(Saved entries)
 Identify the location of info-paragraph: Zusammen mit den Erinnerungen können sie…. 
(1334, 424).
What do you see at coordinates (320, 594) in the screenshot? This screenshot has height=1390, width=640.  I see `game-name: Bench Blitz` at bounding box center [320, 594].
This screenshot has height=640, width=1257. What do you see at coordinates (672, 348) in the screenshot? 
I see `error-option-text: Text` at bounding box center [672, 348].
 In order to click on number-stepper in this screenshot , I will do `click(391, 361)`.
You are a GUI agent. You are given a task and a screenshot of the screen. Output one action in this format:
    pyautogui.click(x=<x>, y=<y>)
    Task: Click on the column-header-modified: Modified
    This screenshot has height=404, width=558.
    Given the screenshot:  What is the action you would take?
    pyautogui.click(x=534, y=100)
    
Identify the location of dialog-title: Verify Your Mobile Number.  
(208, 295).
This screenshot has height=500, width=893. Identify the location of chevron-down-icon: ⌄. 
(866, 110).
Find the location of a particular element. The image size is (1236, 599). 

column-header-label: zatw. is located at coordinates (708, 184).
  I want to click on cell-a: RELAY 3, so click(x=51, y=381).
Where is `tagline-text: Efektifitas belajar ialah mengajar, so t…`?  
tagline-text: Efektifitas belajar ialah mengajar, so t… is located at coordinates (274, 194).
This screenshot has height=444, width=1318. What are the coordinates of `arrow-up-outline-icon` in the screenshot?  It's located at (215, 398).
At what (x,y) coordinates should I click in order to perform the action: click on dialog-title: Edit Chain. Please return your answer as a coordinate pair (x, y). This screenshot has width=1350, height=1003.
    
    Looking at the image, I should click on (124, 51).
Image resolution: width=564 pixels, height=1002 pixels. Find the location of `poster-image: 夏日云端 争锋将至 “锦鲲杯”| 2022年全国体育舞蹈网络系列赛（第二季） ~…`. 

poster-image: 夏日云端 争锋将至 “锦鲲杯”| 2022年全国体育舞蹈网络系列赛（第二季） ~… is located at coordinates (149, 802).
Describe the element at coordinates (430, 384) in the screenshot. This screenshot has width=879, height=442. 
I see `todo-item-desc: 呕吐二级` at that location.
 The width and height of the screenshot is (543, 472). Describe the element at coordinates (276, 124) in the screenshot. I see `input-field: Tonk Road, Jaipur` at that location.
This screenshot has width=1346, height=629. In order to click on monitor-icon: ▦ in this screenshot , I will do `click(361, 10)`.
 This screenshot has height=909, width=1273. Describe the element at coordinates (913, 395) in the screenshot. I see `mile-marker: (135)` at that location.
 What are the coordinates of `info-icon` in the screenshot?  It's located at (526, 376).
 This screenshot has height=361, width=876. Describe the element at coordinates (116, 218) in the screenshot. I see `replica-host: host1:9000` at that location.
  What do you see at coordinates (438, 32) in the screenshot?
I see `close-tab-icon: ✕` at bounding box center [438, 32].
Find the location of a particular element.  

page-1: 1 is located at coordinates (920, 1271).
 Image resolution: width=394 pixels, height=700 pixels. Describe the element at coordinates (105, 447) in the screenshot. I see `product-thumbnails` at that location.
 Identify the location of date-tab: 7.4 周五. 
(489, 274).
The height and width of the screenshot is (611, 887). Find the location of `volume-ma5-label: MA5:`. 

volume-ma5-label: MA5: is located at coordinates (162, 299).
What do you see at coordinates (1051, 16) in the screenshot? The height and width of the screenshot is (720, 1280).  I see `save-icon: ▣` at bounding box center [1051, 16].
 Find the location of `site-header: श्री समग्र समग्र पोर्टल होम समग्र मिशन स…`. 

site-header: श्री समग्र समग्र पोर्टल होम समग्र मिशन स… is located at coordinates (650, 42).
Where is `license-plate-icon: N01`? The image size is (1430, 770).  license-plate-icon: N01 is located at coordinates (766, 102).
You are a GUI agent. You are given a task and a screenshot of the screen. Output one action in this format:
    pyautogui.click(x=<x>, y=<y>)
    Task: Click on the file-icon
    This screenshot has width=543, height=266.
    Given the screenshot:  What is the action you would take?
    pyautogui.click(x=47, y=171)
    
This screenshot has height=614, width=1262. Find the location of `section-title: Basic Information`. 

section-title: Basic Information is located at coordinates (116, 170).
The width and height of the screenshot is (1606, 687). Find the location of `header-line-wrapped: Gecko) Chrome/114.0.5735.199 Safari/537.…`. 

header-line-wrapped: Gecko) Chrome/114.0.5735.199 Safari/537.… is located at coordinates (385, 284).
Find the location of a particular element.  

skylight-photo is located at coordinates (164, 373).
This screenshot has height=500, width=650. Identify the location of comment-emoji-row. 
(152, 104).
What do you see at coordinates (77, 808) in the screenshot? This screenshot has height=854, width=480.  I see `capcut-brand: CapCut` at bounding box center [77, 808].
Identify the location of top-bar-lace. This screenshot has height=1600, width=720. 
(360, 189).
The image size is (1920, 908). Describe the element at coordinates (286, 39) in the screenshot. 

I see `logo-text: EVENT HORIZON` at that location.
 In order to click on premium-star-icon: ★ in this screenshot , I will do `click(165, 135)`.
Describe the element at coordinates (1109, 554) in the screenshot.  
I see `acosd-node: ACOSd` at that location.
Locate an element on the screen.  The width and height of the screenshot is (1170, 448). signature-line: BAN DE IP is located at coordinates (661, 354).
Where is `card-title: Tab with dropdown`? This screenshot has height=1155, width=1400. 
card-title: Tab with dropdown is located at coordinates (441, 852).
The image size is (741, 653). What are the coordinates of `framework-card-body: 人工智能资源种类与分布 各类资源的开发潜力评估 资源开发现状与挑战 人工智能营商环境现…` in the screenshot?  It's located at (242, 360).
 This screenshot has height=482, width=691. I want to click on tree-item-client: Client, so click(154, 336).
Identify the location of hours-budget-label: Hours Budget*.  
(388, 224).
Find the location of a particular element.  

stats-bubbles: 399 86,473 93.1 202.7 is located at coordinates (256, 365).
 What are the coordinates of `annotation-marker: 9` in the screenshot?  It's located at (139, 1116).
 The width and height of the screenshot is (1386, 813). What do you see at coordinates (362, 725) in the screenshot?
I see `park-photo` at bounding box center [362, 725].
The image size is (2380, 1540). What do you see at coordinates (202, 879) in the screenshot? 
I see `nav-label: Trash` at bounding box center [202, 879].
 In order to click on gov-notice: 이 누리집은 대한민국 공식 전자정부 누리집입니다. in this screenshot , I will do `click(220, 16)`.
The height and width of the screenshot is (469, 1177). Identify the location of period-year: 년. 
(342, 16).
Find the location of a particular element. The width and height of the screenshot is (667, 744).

**Request:**
Return the lines of the items from the line with "The height and width of the screenshot is (469, 1177)." through the end of the items, exactly as they appear.

**Problem solution:**
The height and width of the screenshot is (469, 1177). Identify the location of period-year: 년. 
(342, 16).
Find the location of a particular element. The width and height of the screenshot is (667, 744).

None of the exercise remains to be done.